─── Record extracts ───

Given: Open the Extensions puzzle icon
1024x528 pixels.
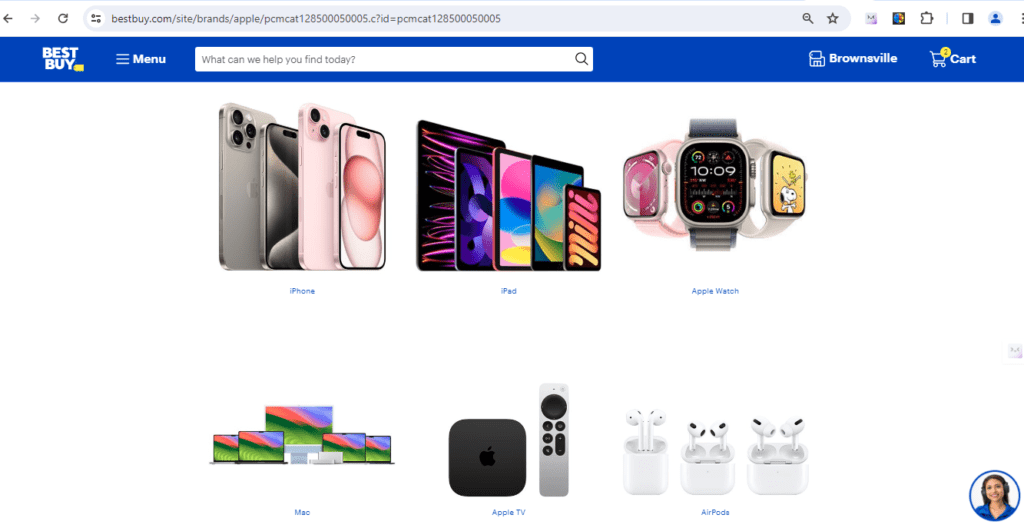Looking at the screenshot, I should pyautogui.click(x=927, y=18).
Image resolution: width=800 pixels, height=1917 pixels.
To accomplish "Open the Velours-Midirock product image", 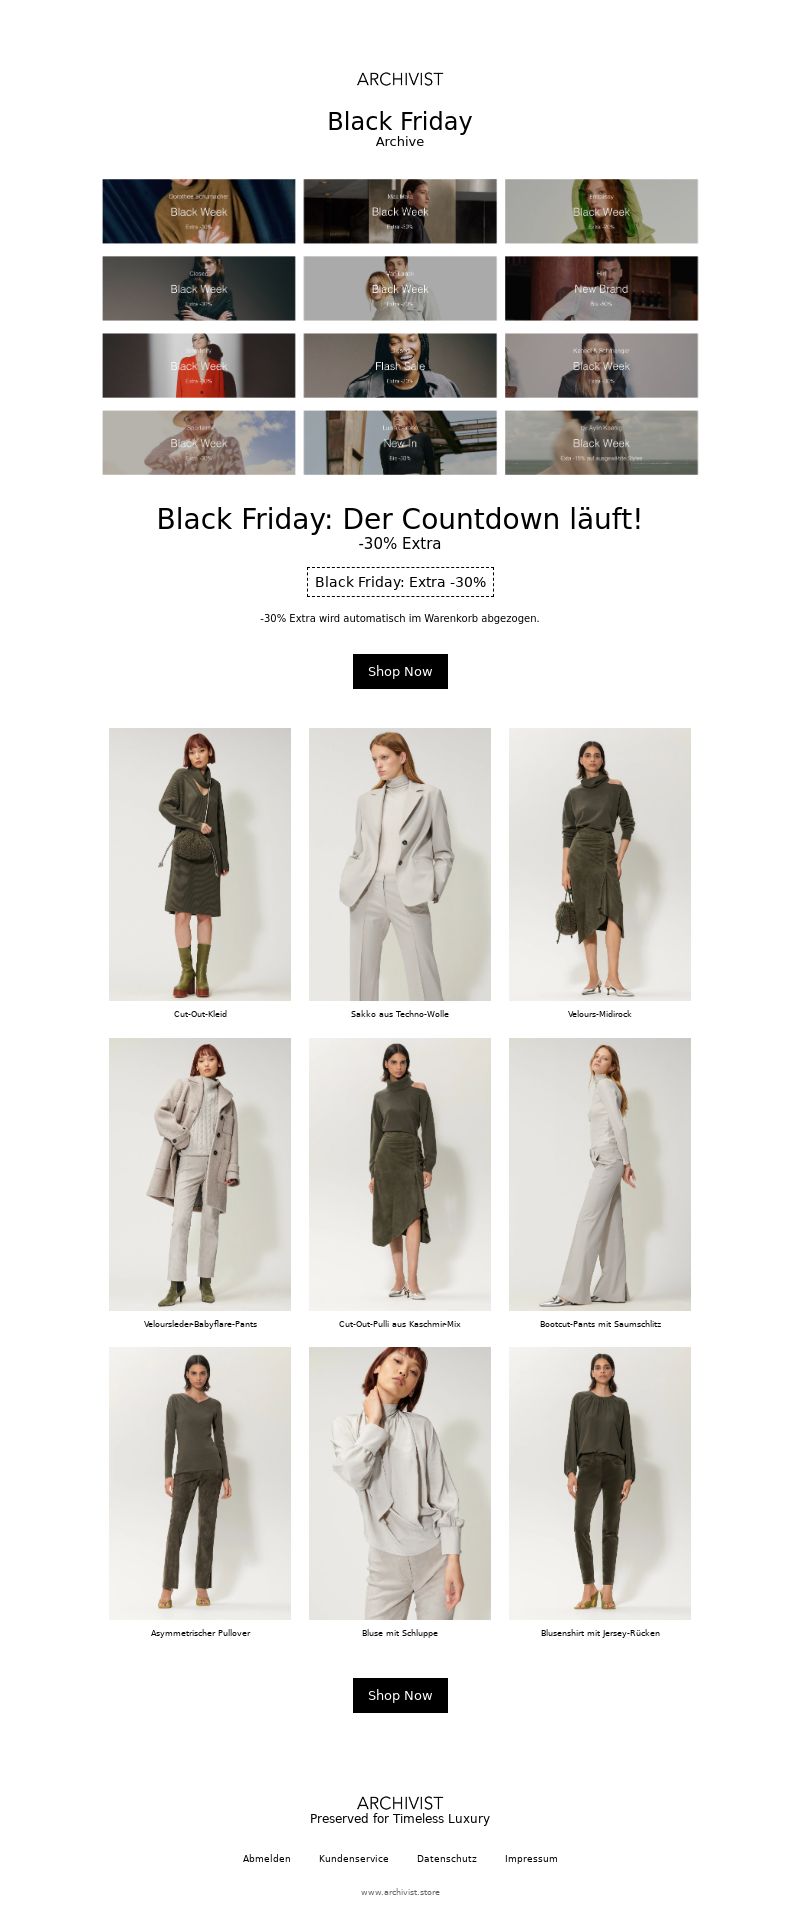I will [x=600, y=864].
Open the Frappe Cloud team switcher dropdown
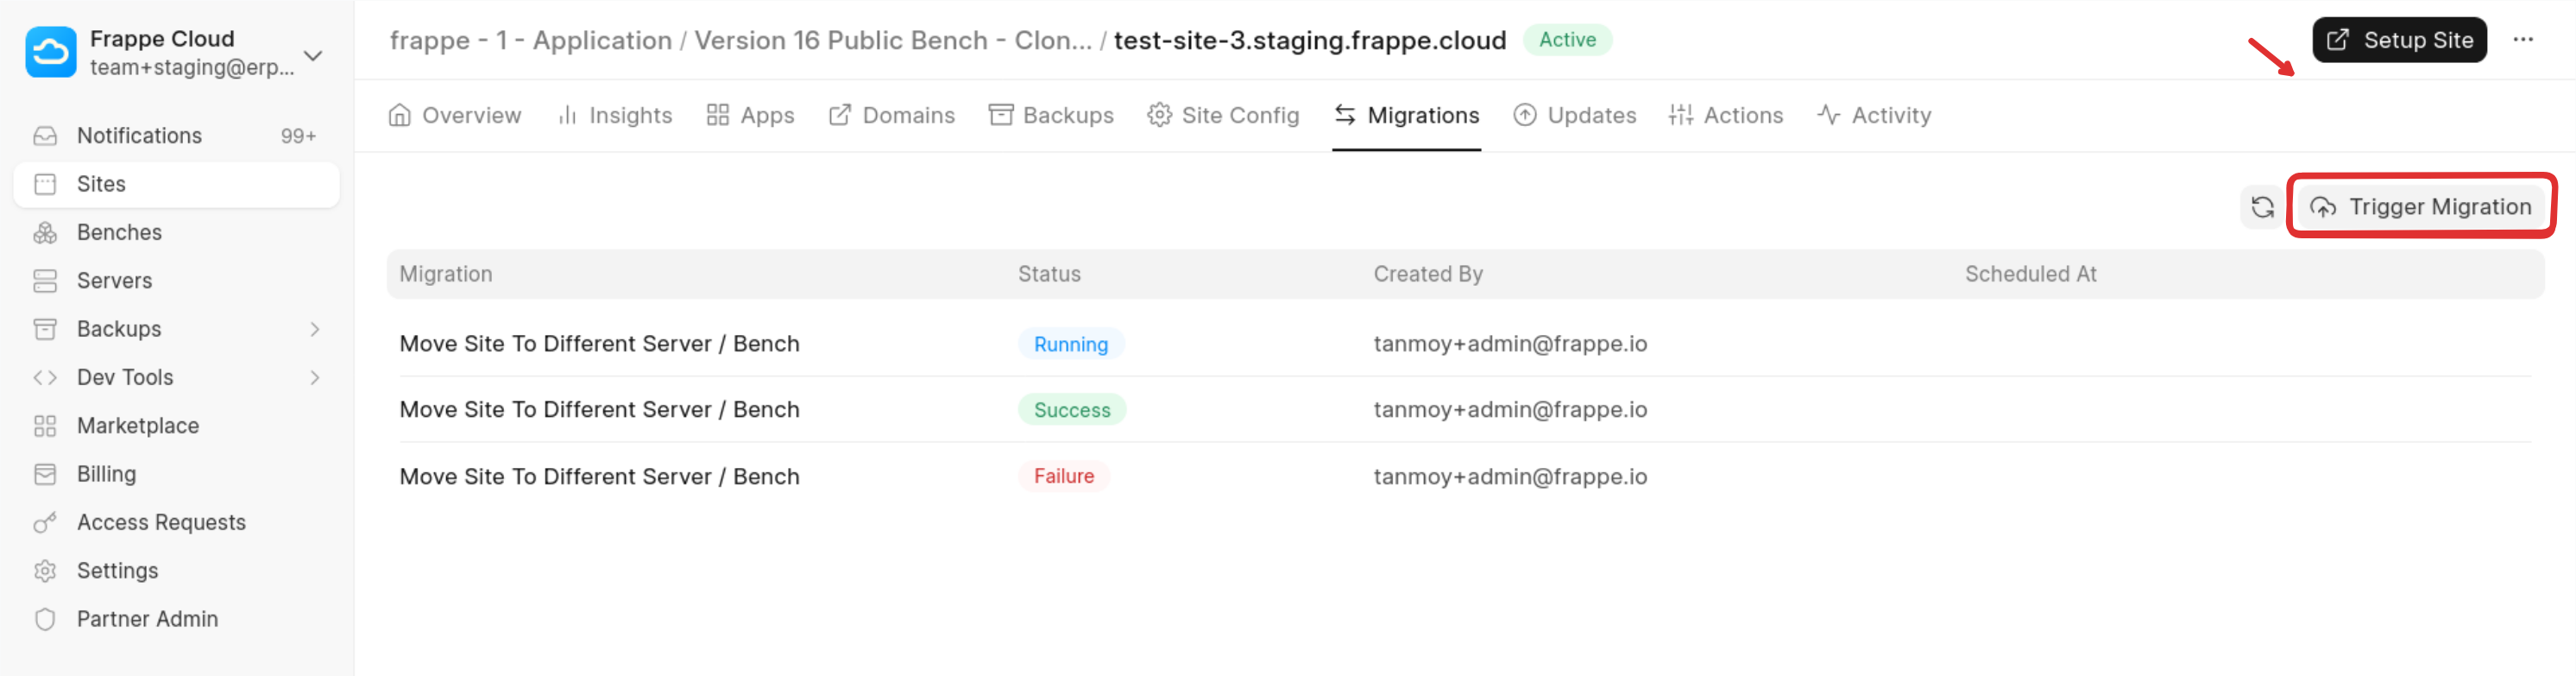The image size is (2576, 676). pos(313,55)
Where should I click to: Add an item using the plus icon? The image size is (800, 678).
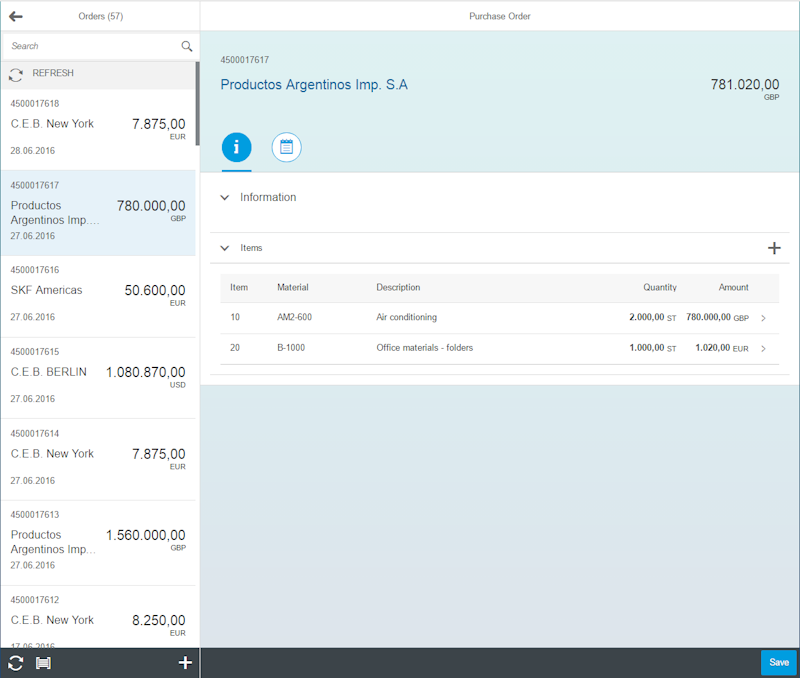pyautogui.click(x=774, y=248)
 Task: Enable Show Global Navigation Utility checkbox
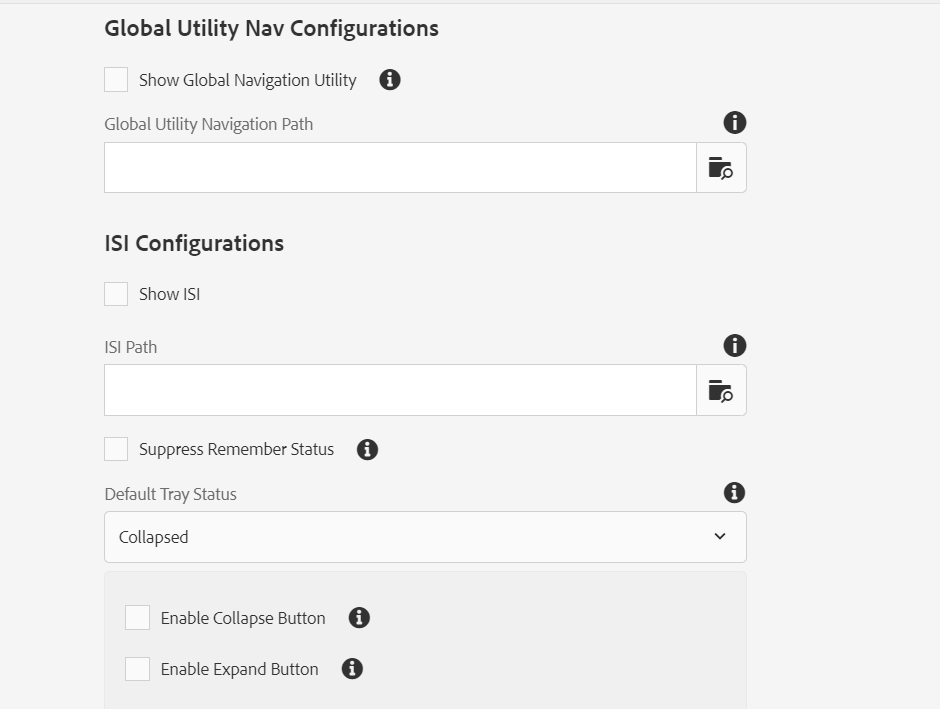(116, 80)
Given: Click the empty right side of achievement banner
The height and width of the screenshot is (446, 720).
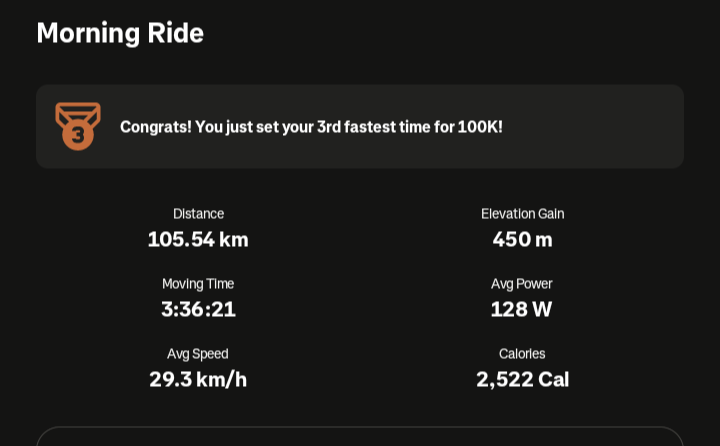Looking at the screenshot, I should click(600, 127).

───

• [Task details]: Please repeat the lines above from the line containing "The height and" through the final line, both included, exactly as they stand and without pictures.

• [Written solution]:
The height and width of the screenshot is (446, 720).
Looking at the screenshot, I should click(600, 127).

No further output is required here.